[BEGIN]

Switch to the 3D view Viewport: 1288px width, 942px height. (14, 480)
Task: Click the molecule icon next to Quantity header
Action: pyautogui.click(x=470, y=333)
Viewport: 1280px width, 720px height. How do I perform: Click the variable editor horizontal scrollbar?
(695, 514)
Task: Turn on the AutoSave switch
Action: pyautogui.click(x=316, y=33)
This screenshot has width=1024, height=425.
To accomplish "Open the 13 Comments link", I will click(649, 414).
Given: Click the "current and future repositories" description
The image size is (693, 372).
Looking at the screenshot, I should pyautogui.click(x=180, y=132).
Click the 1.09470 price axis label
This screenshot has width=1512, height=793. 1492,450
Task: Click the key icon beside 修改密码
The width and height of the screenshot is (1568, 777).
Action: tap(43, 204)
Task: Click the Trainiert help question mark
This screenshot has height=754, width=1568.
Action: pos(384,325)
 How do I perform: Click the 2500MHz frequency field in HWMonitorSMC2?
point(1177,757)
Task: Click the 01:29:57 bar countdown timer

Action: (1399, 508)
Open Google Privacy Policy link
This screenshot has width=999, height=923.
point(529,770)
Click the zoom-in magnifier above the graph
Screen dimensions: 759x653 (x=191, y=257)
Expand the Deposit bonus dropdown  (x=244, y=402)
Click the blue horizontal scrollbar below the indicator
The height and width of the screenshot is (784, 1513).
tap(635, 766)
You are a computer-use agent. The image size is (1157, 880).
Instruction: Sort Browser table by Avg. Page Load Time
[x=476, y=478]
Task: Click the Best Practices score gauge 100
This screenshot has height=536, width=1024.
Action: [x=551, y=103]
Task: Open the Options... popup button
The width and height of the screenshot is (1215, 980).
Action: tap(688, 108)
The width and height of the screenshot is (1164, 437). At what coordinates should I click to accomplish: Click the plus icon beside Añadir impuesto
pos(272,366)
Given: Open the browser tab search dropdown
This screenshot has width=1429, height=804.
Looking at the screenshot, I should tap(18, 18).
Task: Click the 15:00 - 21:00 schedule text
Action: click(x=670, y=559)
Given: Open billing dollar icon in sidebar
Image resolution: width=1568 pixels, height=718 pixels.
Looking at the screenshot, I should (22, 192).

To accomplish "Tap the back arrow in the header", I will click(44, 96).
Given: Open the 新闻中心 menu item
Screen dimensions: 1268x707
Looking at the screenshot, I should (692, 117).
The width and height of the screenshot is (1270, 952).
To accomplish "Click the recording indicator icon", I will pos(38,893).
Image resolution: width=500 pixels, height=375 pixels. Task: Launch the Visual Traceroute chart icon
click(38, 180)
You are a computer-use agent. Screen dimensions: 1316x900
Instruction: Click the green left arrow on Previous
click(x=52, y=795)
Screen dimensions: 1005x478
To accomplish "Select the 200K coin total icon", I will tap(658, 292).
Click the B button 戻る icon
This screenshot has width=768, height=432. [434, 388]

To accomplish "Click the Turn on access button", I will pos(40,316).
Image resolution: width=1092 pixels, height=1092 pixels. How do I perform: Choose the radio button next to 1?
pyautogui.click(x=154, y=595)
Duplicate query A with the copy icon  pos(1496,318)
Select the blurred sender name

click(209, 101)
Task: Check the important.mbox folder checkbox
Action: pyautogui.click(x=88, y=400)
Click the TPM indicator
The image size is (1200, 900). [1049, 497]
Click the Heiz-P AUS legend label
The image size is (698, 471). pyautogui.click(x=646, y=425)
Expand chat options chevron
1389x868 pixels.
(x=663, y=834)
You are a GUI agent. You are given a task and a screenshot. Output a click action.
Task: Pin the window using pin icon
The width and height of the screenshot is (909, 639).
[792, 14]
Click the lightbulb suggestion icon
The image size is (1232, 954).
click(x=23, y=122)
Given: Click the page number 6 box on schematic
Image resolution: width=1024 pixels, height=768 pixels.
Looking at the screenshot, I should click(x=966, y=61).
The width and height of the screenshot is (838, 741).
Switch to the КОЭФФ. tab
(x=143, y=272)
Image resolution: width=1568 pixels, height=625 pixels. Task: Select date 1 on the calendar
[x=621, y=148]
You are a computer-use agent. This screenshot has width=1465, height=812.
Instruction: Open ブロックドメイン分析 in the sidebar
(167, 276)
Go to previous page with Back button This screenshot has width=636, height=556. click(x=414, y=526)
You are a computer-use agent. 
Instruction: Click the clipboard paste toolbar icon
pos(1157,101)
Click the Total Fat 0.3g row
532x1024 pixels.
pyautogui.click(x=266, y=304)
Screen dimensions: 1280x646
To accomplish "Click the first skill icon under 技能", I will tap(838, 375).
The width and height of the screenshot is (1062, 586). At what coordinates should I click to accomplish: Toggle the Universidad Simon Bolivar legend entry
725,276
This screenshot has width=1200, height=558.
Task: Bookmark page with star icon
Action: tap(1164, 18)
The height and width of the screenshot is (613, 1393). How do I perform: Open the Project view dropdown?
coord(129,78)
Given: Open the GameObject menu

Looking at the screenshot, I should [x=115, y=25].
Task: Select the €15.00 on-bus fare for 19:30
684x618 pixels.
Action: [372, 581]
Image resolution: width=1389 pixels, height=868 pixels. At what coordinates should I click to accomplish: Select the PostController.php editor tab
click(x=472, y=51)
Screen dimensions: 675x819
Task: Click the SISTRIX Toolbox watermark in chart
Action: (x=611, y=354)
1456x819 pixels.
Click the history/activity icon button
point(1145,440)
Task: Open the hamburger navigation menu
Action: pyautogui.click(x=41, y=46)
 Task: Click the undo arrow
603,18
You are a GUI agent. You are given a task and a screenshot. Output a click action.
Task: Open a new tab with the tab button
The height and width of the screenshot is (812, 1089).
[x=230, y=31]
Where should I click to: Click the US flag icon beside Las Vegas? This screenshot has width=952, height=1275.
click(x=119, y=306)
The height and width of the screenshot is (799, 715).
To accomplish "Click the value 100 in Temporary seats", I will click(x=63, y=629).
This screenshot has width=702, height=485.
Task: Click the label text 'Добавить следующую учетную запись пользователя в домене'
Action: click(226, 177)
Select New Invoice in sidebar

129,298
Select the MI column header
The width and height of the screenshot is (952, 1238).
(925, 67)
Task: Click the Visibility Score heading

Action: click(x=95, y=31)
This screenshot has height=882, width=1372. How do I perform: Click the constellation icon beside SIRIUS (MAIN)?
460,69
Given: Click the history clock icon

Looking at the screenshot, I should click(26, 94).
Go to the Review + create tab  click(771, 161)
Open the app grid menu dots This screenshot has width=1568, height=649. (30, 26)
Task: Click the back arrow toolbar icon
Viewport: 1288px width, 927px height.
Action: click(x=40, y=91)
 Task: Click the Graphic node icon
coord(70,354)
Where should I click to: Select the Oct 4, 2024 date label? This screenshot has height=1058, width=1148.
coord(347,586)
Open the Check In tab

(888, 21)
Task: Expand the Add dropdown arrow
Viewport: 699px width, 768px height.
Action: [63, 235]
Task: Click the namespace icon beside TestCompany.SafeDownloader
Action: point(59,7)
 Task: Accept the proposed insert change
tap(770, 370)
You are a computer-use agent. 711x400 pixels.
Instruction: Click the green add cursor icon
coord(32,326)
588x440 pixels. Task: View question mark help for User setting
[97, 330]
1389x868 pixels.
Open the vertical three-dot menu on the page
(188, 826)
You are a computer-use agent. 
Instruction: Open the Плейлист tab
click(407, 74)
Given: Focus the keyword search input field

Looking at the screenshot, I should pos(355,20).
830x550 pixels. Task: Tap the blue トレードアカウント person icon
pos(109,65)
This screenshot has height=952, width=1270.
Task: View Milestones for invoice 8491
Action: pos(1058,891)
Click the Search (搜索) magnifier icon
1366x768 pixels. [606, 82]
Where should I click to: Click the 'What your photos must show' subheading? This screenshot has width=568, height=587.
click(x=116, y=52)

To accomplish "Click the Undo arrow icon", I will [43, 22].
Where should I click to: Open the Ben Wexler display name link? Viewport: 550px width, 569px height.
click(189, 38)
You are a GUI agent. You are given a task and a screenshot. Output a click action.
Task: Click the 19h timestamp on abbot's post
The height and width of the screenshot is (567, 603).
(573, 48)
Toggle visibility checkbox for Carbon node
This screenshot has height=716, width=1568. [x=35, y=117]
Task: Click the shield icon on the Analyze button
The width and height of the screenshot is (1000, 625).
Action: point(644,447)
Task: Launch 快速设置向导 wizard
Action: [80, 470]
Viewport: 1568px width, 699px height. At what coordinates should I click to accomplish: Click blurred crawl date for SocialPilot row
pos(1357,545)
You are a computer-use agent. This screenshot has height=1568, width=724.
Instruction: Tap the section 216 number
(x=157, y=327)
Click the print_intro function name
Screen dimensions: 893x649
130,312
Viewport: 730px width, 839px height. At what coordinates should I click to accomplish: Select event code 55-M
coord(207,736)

[END]

*Given task:* List the records above as a numbered list, from the first line through the line containing "pos(272,366)", inclusive, with blank lines omitted.

*Exercise solution:*
1. Switch to the 3D view Viewport: 1288px width, 942px height. (14, 480)
2. Task: Click the molecule icon next to Quantity header
3. Action: pyautogui.click(x=470, y=333)
4. Viewport: 1280px width, 720px height. How do I perform: Click the variable editor horizontal scrollbar?
5. (695, 514)
6. Task: Turn on the AutoSave switch
7. Action: pyautogui.click(x=316, y=33)
8. This screenshot has width=1024, height=425.
9. To accomplish "Open the 13 Comments link", I will click(649, 414).
10. Given: Click the "current and future repositories" description
11. The image size is (693, 372).
12. Looking at the screenshot, I should pyautogui.click(x=180, y=132).
13. Click the 1.09470 price axis label
14. This screenshot has width=1512, height=793. 1492,450
15. Task: Click the key icon beside 修改密码
16. The width and height of the screenshot is (1568, 777).
17. Action: tap(43, 204)
18. Task: Click the Trainiert help question mark
19. This screenshot has height=754, width=1568.
20. Action: pos(384,325)
21.  How do I perform: Click the 2500MHz frequency field in HWMonitorSMC2?
22. point(1177,757)
23. Task: Click the 01:29:57 bar countdown timer
24. Action: (1399, 508)
25. Open Google Privacy Policy link
26. This screenshot has width=999, height=923.
27. point(529,770)
28. Click the zoom-in magnifier above the graph
29. Screen dimensions: 759x653 (x=191, y=257)
30. Expand the Deposit bonus dropdown  (x=244, y=402)
31. Click the blue horizontal scrollbar below the indicator
32. The height and width of the screenshot is (784, 1513).
33. tap(635, 766)
34. You are a computer-use agent. The image size is (1157, 880).
35. Instruction: Sort Browser table by Avg. Page Load Time
36. [x=476, y=478]
37. Task: Click the Best Practices score gauge 100
38. This screenshot has height=536, width=1024.
39. Action: [x=551, y=103]
40. Task: Open the Options... popup button
41. The width and height of the screenshot is (1215, 980).
42. Action: tap(688, 108)
43. The width and height of the screenshot is (1164, 437). At what coordinates should I click to accomplish: Click the plus icon beside Añadir impuesto
44. pos(272,366)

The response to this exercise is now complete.